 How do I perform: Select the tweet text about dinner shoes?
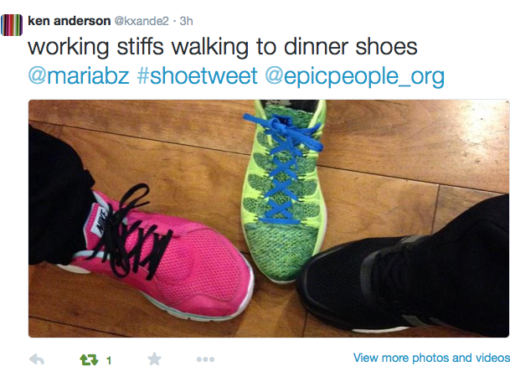[x=223, y=47]
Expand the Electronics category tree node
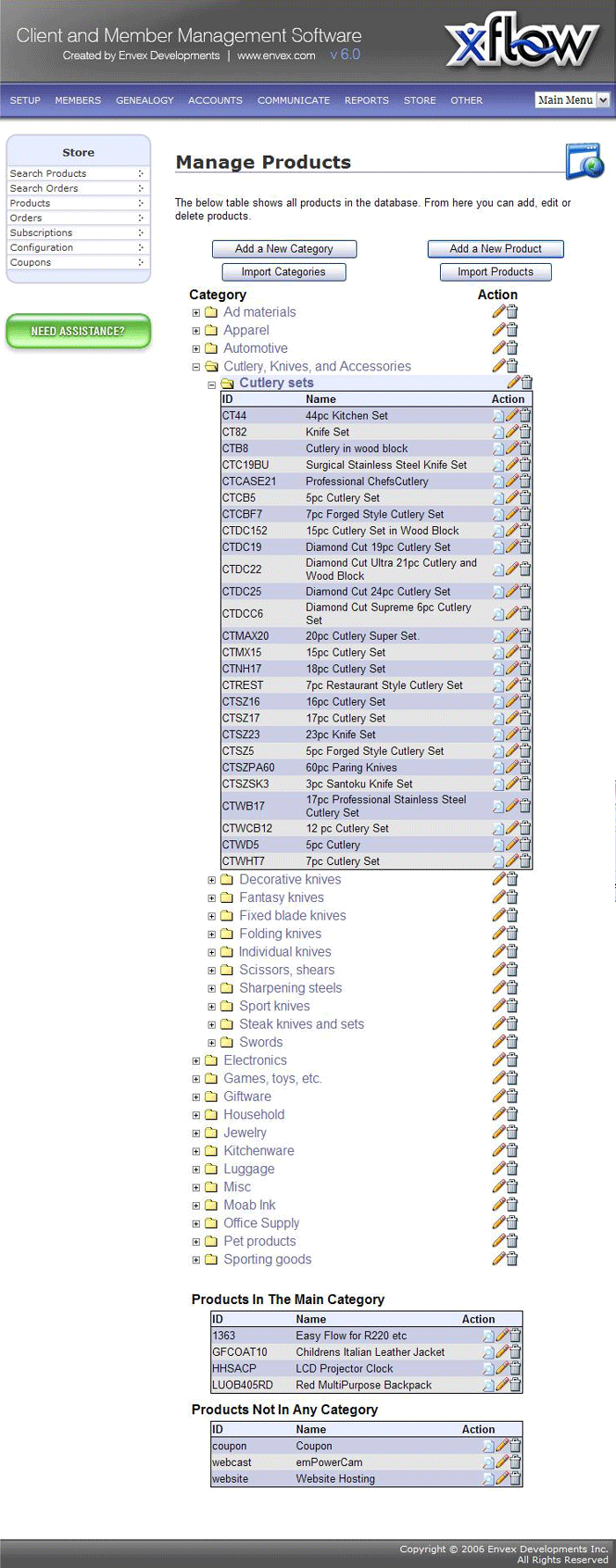Image resolution: width=616 pixels, height=1568 pixels. (x=196, y=1061)
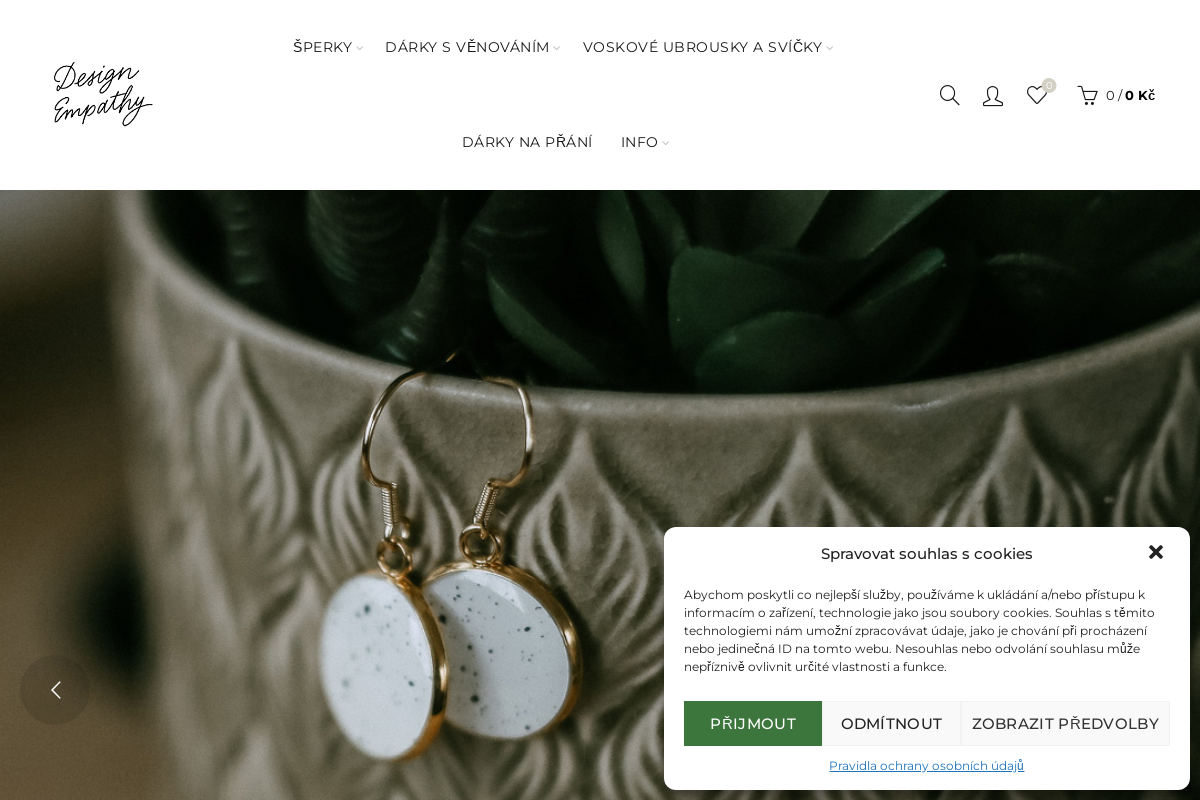Accept cookies with Přijmout button
The height and width of the screenshot is (800, 1200).
pos(753,723)
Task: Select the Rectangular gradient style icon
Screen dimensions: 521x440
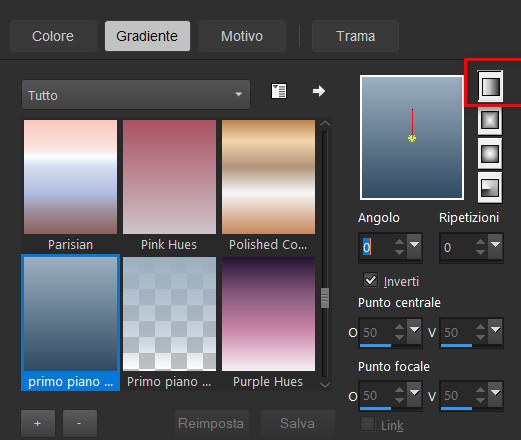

**What the task asks**
Please print every record exactly as written, without the pictures.

**Answer to this exercise**
 How do I perform: Select the tweet text about dinner shoes?
[x=223, y=47]
Expand the Electronics category tree node
Image resolution: width=616 pixels, height=1568 pixels. (x=196, y=1061)
Accept cookies with Přijmout button
The height and width of the screenshot is (800, 1200).
pos(753,723)
Task: Select the Rectangular gradient style icon
Screen dimensions: 521x440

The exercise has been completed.